Quoted text:
--- START ---
* En anglais uniquement
Owen is a solo project from multi-instrumentalist and songwriter
Mike Kinsella, an important figure on the Chicago indie rock scene who is known for his work with the groups
Cap'n Jazz,
Joan of Arc, Owls, and
American Football. Unlike most of his prior projects, where he only played drums, or
American Football, where he collaborated with other musicians and songwriters,
Owen gave him a showcase for an unfiltered version of his creative vision, performing music that was spare and hauntingly melodic despite the often downbeat nature of his lyrics. Steeped in indie folk influences and lo-fi philosophies,
Owen made a distinctive debut with his first self-titled album in 2001, and his home-brewed production was shown to his advantage on 2002's
No Good for No One Now.
Owen showed a greater lyrical maturity and more ambitious use of the studio on 2009's
New Leaves, while 2013's
L'Ami du Peuple was regarded as a creative and conceptual high point for the project.
While
Mike Kinsella had played drums in several bands of note with his brother, vocalist, guitarist, and writer
Tim Kinsella, the short-lived yet influential emo group
American Football was where
Mike first had a platform for his own ideas as a songwriter. While the group was enthusiastically embraced by critics and fans, they initially played for only three years, from 1997 to 2000, before quietly breaking up. Needing a venue for his burgeoning skills as a songwriter,
Kinsella created
Owen as a low-key solo project, extending
American Football's sound into quieter and more thoughtful territory.
--- END ---
Rows:
--- START ---
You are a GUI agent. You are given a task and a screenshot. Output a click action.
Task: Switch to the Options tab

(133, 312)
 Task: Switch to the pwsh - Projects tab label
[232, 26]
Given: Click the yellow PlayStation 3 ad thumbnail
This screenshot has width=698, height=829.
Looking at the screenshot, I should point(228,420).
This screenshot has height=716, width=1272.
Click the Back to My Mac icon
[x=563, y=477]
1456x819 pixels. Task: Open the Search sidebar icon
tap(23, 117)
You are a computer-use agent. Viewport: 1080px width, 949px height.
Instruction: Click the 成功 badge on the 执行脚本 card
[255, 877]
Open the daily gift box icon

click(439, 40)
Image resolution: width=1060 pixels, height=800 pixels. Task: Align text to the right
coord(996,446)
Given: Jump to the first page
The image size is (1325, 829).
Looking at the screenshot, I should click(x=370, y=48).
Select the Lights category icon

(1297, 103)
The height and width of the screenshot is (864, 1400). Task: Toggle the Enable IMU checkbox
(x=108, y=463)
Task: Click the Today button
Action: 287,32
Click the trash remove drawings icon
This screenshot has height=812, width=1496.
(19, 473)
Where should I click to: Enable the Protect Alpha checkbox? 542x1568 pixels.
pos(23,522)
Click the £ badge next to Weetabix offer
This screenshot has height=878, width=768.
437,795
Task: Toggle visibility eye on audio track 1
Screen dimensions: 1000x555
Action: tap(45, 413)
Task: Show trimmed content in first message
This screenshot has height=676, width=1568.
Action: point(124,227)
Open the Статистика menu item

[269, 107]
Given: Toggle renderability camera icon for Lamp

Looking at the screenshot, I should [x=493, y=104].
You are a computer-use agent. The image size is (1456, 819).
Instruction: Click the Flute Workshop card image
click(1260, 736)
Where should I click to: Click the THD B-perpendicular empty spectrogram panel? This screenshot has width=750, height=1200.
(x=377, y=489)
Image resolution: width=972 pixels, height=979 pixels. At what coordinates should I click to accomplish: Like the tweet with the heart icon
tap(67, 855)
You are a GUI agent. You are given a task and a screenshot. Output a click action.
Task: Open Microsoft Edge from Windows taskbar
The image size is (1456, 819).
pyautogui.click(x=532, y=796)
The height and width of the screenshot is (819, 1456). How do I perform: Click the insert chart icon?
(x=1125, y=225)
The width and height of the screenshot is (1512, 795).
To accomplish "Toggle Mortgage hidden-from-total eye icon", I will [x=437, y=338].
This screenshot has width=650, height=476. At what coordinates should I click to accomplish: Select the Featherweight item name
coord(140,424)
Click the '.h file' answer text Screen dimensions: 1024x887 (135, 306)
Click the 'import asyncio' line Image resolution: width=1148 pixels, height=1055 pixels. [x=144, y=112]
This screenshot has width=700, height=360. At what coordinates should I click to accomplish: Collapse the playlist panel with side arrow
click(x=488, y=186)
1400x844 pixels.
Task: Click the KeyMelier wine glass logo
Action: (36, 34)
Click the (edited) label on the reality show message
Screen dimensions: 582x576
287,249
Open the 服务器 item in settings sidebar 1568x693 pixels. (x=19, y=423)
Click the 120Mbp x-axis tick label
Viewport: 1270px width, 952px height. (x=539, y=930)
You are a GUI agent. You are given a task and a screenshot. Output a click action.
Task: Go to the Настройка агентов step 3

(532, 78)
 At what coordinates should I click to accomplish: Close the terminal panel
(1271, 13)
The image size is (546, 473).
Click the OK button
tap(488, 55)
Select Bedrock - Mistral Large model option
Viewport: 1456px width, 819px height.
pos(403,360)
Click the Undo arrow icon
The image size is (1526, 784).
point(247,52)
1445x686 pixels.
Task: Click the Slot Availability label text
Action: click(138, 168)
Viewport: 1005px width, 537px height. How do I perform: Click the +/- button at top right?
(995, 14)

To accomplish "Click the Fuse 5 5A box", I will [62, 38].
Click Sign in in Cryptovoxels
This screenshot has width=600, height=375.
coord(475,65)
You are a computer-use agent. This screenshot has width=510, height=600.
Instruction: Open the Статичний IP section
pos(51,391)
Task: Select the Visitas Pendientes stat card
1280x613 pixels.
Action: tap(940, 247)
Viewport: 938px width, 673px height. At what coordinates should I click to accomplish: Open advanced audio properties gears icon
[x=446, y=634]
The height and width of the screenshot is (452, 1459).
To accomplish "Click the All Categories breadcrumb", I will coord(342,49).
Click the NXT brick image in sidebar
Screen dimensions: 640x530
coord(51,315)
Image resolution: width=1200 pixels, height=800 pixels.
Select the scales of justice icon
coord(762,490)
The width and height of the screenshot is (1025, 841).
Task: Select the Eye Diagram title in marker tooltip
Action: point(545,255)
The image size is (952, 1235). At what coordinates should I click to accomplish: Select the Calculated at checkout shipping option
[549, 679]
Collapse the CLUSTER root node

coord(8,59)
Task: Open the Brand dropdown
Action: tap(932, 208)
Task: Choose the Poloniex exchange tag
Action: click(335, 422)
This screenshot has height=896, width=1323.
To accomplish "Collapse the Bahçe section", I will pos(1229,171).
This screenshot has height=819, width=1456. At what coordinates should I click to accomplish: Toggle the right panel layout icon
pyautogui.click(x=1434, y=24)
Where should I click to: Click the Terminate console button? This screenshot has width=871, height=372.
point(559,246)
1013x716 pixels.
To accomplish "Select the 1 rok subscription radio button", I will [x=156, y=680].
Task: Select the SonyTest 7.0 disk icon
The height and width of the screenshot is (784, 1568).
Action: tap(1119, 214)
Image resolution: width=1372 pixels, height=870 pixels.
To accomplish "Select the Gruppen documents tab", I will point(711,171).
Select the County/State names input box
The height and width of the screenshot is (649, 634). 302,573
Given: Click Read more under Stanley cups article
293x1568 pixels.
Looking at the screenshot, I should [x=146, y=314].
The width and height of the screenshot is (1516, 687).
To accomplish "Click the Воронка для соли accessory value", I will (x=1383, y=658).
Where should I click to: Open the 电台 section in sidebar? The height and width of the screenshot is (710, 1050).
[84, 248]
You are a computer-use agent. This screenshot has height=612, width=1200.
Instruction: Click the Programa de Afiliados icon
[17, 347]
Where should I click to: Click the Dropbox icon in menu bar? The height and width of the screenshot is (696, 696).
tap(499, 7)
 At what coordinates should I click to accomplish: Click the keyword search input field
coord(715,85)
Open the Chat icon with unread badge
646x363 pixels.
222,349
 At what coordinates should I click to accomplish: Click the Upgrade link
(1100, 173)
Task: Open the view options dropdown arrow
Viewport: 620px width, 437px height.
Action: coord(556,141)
--- END ---
Challenge: Resume the biography of Owen, starting right after its final sentence.

The response:
After having opened up for
Rainer Maria on tour,
Kinsella returned home from the road with an album's worth of material. With tales of lost love and heartbreak, and utilizing his home studio and an acoustic guitar, he started recording songs that would become his 2001 eponymous
Owen debut on Polyvinyl Records. Well-received by critics and fans alike, the younger
Kinsella returned with his sophomore release for Polyvinyl in 2002, entitled
No Good for No One Now, a collection of seven songs that combined the intricate beauty of his debut with more stinging indictments of broken hearts and souls. Two EPs followed in mid-2004, the aptly titled
The EP and a split with
the Rutabega, Near and Far, Vol. 1, before the third
Owen full-length,
I Do Perceive, appeared that November.
At Home with Owen surfaced two years later, and dates with
Copeland and
the Appleseed Cast were played in support.
In 2009,
Owen reflected on marriage and family with
New Leaves, and introduced strings to his musical mix for
Ghost Town two years later. The seventh proper
Owen album,
L'Ami du Peuple, was released in 2013, with
Kinsella exploring fatherhood, aging, loss, and beauty in his own now well-defined style. 2014, the year that saw
American Football reunite for enthusiastically received live shows, brought
Other People's Songs, a collection of acoustic covers of songs by
Lungfish,
Against Me,
Smoking Popes, and other unlikely candidates for mellow revision. For his first album made outside of metropolitan Chicago,
Kinsella headed to April Base Studios in Eau Claire, Wisconsin to record 2016's
The King of Whys with
Bon Iver's
S. Carey, who produced and played on the record.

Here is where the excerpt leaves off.